Provided material:

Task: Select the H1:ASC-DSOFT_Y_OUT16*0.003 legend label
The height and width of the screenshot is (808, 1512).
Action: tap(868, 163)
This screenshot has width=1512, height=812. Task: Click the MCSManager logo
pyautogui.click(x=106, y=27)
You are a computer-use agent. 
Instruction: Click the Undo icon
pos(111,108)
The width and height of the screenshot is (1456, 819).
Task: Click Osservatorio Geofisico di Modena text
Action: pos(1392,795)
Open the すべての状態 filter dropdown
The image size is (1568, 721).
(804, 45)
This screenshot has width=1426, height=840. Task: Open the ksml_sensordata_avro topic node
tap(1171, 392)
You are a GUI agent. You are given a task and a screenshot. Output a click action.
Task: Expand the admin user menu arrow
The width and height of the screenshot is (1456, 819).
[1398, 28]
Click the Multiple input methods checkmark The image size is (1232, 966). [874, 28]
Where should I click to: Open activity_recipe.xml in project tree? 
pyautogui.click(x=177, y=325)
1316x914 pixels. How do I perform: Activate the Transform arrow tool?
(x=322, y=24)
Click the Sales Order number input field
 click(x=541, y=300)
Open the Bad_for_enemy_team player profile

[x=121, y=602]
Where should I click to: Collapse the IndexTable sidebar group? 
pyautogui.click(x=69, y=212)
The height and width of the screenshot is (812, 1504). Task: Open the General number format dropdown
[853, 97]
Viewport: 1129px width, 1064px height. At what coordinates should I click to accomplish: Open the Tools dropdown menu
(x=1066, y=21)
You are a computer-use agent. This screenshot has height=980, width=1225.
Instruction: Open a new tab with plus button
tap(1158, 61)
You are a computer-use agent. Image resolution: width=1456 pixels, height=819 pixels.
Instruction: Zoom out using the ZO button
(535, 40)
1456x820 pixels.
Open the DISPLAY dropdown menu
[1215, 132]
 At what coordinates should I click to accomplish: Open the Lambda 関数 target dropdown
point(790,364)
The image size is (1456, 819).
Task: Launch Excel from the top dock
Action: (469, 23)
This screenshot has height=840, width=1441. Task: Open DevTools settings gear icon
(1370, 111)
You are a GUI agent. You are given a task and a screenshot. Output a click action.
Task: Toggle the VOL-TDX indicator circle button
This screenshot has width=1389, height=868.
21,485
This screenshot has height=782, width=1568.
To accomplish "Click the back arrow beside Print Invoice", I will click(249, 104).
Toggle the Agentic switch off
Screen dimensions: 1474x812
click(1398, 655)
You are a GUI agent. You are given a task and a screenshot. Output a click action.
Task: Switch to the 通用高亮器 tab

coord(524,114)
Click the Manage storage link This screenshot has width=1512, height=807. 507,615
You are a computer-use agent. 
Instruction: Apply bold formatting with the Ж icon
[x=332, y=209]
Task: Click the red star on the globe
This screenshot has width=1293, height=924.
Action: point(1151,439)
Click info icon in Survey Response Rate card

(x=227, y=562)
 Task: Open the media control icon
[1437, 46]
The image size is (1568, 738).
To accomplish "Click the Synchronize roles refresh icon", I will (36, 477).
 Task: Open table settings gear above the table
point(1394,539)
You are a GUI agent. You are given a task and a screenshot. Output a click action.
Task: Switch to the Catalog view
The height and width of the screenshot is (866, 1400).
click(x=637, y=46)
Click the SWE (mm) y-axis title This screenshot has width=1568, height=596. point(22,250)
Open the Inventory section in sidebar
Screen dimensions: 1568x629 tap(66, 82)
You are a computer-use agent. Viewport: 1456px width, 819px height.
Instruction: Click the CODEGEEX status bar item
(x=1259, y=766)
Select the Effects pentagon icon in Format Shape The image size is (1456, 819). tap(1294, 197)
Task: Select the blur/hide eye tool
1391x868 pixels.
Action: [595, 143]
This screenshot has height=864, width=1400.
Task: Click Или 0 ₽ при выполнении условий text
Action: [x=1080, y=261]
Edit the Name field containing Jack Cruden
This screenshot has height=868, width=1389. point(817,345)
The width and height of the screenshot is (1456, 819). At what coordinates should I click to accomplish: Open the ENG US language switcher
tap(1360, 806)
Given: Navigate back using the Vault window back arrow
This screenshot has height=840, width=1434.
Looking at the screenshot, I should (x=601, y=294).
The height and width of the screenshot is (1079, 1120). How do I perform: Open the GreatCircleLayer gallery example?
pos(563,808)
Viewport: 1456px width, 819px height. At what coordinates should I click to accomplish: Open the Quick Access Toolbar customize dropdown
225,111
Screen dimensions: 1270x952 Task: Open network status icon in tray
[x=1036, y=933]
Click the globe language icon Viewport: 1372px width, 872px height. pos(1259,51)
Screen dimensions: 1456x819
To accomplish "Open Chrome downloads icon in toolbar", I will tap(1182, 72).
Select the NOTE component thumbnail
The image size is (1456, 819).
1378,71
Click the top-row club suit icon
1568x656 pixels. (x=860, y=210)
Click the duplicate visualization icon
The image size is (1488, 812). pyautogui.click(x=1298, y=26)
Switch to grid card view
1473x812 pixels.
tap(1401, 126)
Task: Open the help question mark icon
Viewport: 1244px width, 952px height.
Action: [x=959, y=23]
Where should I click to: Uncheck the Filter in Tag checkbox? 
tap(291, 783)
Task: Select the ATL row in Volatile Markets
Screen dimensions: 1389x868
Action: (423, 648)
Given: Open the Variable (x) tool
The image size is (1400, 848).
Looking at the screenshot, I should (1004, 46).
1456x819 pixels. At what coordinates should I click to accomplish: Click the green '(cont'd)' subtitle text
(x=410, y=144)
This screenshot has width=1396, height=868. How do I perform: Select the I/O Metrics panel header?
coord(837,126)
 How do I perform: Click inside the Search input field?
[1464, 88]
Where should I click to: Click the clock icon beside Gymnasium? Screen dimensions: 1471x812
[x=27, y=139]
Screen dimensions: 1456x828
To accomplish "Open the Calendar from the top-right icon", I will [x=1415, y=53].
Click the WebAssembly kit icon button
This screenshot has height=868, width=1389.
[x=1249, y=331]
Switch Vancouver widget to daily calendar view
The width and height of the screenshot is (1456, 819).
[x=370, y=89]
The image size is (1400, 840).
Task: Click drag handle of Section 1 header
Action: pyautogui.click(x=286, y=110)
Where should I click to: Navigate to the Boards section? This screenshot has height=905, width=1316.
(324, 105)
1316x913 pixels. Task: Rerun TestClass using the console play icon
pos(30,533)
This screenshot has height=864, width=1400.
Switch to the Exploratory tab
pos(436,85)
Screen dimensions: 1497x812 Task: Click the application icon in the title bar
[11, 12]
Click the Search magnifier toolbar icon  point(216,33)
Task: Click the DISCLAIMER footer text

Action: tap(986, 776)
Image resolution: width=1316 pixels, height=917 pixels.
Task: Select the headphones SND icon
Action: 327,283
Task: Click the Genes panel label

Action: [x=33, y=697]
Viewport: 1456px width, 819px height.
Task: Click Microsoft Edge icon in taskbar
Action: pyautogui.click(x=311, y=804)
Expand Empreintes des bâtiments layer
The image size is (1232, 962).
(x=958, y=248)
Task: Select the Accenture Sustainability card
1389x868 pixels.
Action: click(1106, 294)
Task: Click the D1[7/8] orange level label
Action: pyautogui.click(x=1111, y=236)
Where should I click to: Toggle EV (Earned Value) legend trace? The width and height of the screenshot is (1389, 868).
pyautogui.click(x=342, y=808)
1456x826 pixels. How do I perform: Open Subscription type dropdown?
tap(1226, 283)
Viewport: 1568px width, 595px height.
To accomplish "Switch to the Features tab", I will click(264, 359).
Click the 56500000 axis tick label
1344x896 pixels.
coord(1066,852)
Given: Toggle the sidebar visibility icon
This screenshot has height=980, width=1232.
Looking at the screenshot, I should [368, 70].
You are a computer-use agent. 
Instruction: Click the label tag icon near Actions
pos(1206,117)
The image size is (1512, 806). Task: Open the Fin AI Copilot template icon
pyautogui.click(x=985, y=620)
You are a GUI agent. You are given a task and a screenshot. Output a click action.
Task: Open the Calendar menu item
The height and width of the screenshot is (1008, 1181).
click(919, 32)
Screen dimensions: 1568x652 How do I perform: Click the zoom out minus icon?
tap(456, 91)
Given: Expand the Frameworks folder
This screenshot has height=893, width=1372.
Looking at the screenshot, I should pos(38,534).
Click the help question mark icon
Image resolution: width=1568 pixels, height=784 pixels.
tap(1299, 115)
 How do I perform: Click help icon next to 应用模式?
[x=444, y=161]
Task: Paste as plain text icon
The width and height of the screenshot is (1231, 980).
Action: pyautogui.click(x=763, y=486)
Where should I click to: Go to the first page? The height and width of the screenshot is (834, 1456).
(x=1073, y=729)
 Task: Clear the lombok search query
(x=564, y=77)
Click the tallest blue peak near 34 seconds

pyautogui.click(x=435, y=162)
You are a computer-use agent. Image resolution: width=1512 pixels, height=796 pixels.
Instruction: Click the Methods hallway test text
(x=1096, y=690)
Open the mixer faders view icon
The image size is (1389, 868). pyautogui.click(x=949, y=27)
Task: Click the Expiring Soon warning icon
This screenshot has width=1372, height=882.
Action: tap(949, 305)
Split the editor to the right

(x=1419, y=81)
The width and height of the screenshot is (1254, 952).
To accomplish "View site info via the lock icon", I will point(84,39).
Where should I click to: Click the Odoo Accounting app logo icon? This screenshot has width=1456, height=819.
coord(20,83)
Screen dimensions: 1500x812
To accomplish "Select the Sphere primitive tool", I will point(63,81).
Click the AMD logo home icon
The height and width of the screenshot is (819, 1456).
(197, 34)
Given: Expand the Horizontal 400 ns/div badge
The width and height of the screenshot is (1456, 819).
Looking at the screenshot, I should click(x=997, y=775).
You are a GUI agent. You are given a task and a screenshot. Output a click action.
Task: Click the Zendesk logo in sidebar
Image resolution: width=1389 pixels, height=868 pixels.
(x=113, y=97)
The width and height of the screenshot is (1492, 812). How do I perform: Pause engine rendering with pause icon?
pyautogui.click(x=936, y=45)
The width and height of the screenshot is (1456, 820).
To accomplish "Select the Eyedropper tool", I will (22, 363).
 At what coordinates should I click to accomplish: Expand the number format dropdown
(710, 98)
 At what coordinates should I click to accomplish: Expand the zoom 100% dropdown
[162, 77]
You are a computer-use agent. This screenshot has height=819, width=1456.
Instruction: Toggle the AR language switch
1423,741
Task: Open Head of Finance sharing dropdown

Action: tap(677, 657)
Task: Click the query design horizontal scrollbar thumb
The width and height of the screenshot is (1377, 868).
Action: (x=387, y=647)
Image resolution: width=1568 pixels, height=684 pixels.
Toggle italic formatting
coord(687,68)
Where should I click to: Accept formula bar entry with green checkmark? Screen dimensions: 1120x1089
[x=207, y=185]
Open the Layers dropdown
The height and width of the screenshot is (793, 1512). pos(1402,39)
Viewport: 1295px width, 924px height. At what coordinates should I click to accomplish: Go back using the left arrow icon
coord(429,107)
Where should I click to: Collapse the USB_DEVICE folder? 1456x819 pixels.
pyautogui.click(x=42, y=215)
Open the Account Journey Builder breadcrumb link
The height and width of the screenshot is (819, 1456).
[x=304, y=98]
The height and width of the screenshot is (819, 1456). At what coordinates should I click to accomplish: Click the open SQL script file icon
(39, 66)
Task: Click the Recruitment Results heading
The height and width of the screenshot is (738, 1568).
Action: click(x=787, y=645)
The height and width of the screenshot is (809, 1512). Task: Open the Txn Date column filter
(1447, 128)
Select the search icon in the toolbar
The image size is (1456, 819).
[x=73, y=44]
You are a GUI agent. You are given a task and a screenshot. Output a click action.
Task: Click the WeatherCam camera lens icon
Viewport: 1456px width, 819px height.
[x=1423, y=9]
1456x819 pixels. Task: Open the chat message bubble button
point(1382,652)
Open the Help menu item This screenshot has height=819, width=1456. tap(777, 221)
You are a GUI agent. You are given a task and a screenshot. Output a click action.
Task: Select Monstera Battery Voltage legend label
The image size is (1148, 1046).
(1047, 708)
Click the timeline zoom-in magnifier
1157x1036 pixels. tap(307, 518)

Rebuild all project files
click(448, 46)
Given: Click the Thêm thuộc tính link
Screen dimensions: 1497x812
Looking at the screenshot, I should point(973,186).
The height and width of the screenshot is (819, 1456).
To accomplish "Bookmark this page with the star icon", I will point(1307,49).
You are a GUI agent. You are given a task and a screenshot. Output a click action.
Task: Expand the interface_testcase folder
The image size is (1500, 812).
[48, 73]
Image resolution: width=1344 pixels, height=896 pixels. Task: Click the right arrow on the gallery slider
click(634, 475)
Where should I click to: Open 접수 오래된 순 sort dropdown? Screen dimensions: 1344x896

To do:
What is needed is every line from the start of the entries through the line containing "has height=980, width=1225.", returned word for word and nothing else.

Solved problem:
Task: Select the H1:ASC-DSOFT_Y_OUT16*0.003 legend label
The height and width of the screenshot is (808, 1512).
Action: tap(868, 163)
This screenshot has width=1512, height=812. Task: Click the MCSManager logo
pyautogui.click(x=106, y=27)
You are a computer-use agent. 
Instruction: Click the Undo icon
pos(111,108)
The width and height of the screenshot is (1456, 819).
Task: Click Osservatorio Geofisico di Modena text
Action: pos(1392,795)
Open the すべての状態 filter dropdown
The image size is (1568, 721).
(804, 45)
This screenshot has width=1426, height=840. Task: Open the ksml_sensordata_avro topic node
tap(1171, 392)
You are a GUI agent. You are given a task and a screenshot. Output a click action.
Task: Expand the admin user menu arrow
The width and height of the screenshot is (1456, 819).
[1398, 28]
Click the Multiple input methods checkmark The image size is (1232, 966). [874, 28]
Where should I click to: Open activity_recipe.xml in project tree? 
pyautogui.click(x=177, y=325)
1316x914 pixels. How do I perform: Activate the Transform arrow tool?
(x=322, y=24)
Click the Sales Order number input field
 click(x=541, y=300)
Open the Bad_for_enemy_team player profile

[x=121, y=602]
Where should I click to: Collapse the IndexTable sidebar group? 
pyautogui.click(x=69, y=212)
The height and width of the screenshot is (812, 1504). Task: Open the General number format dropdown
[853, 97]
Viewport: 1129px width, 1064px height. At what coordinates should I click to accomplish: Open the Tools dropdown menu
(x=1066, y=21)
You are a computer-use agent. This screenshot has height=980, width=1225.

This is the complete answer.